C’est un concentré de tout ce que la mairie actuelle a comme méthode de travail, comme présupposés, avec pour conséquence le dévoiement d’un projet qui prenait place, en plus, dans le réaménagement global du centre-bourg. C’est un peu un casus belli, le tiers-lieu. Et ça l’est d’autant plus que certains mauvais esprits comme le mien ont tendance à penser que, si l’on transforme le logement d’urgence en logement social, comme la mairie serait attributaire, ça pourrait très bien devenir une épée de Damoclès au-dessus de la Cambuse.

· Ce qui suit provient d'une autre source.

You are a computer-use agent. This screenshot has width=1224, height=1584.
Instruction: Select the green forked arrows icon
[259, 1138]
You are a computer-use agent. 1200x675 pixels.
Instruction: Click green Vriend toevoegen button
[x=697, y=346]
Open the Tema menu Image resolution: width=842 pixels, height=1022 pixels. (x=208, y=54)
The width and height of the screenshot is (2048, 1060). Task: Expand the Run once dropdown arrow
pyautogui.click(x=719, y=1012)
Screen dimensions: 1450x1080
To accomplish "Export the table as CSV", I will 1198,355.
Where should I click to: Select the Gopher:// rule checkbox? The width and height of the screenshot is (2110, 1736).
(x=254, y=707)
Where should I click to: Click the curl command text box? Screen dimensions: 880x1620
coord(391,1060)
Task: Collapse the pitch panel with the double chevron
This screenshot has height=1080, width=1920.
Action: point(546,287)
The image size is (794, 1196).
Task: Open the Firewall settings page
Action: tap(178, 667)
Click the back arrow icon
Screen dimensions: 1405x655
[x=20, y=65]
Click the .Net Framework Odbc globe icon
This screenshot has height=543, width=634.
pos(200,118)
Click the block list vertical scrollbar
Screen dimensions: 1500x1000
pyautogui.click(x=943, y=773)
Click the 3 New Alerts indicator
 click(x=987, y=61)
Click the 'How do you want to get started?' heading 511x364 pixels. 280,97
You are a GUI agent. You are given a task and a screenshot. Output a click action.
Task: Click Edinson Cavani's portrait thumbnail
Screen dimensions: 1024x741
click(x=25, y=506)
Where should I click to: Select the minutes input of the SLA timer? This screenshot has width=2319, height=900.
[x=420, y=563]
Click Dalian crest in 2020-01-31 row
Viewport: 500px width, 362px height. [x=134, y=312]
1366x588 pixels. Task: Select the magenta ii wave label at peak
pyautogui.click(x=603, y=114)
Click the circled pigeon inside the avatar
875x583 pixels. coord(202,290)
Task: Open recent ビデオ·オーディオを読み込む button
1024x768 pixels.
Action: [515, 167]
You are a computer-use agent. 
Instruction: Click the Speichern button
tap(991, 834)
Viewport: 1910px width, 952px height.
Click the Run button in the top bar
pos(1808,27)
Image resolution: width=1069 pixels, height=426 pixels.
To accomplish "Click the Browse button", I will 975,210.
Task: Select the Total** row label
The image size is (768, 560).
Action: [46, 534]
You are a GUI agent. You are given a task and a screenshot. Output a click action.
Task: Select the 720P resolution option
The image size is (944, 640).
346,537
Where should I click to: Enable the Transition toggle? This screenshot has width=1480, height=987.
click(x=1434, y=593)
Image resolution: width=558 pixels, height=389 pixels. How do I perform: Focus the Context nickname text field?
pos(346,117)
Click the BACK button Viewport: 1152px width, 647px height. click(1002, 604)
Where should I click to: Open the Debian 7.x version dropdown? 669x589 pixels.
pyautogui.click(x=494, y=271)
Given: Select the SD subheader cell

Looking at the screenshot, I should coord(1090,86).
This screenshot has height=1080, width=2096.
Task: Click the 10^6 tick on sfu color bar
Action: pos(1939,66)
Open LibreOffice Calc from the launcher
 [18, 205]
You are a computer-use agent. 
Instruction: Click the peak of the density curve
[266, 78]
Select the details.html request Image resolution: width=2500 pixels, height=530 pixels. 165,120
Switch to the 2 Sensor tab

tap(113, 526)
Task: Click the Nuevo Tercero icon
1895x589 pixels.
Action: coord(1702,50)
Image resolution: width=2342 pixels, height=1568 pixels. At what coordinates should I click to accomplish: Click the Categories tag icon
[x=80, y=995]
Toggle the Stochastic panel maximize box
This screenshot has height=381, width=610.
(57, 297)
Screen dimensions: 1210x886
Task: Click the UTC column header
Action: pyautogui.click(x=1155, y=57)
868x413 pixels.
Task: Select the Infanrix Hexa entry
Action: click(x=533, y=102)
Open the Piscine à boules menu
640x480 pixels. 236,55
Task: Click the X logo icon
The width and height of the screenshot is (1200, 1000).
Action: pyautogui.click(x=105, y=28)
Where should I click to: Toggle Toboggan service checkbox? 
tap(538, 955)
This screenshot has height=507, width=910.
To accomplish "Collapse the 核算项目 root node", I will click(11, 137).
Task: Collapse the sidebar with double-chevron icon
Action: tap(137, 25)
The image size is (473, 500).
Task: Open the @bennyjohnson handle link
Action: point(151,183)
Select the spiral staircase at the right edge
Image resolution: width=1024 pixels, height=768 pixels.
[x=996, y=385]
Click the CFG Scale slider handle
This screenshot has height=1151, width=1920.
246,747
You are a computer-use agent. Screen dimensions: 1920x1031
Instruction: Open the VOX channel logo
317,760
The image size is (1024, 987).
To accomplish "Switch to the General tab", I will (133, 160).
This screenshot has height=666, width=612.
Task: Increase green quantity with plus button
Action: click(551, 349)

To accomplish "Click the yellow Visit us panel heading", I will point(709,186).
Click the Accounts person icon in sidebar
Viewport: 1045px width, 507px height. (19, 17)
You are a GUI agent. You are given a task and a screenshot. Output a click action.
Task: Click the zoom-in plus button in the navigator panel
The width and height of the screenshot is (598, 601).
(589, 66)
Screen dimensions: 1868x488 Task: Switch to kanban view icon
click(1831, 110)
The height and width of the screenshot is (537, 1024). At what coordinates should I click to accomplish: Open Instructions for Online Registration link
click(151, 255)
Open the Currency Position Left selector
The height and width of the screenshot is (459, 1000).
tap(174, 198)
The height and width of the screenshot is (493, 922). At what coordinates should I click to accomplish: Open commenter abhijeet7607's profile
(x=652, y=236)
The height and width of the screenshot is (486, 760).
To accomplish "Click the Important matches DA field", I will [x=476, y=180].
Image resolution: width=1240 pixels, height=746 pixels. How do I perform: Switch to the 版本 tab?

Oui, parce que l’hébergement d’urgence c’est des gens qui se retrouvent à la rue, ou des femmes battues, des gens qui vont donc être dans une situation provisoire. Ce n’est pas la même temporalité. On va leur donner un hébergement confortable pendant un temps donné, le temps que la personne réintègre le circuit normal. C’est très important. Ça peut être les réfugié·es, ça peut être des tas de situations. Néotoa peut gérer ça. Il y a une convention avec la mairie. Là, ils sont partis sur le logement social. Donc, ils ont modifié la nature de la convention. Dans le dossier que j’ai rempli, j’avais signé un accord avec une association pour les logements d’urgence, elle avait attesté qu’elle s’en occuperait. Parce qu’ils sont spécialisés en Ille-et-Vilaine. Une petite mairie comme la nôtre ne peut pas gérer un lieu de ce type, il faut un tiers. Parce que les gens qui sont en difficulté, il faut s’en occuper, il faut inscrire les enfants à l’école, souvent il y a des problèmes d’accès à l’hôpital. Ce n’est pas la peine de mettre les gens à Langouët s’ils ne peuvent pas rejoindre vite la préfecture pour des raisons de papier ou que sais-je. Il faut qu’il y ait un éducateur, une assistante sociale, un suivi de ces personnes pour que leur situation n’empire pas en venant chez nous. Et c’est vrai que, vu le bordel que c’est… la Cambuse, c’est un bordel magnifique. C’est la vie. Mais c’est vrai qu’il y a des gens qui peuvent être très embêtés en habitant là et en restant là trop longtemps. Ce lieu fait l’objet d’un rejet d’une grande partie de la population. Imaginez, « tiers-lieu de la frugalité heureuse » : « Il a fumé, ce n’est pas possible. » Parce qu’un tas de gens ne s’estiment pas devoir fréquenter ce lieu. Il y a eu beaucoup de tentatives, de toutes sortes, par les membres des associations, pour faire venir des ancien·nes.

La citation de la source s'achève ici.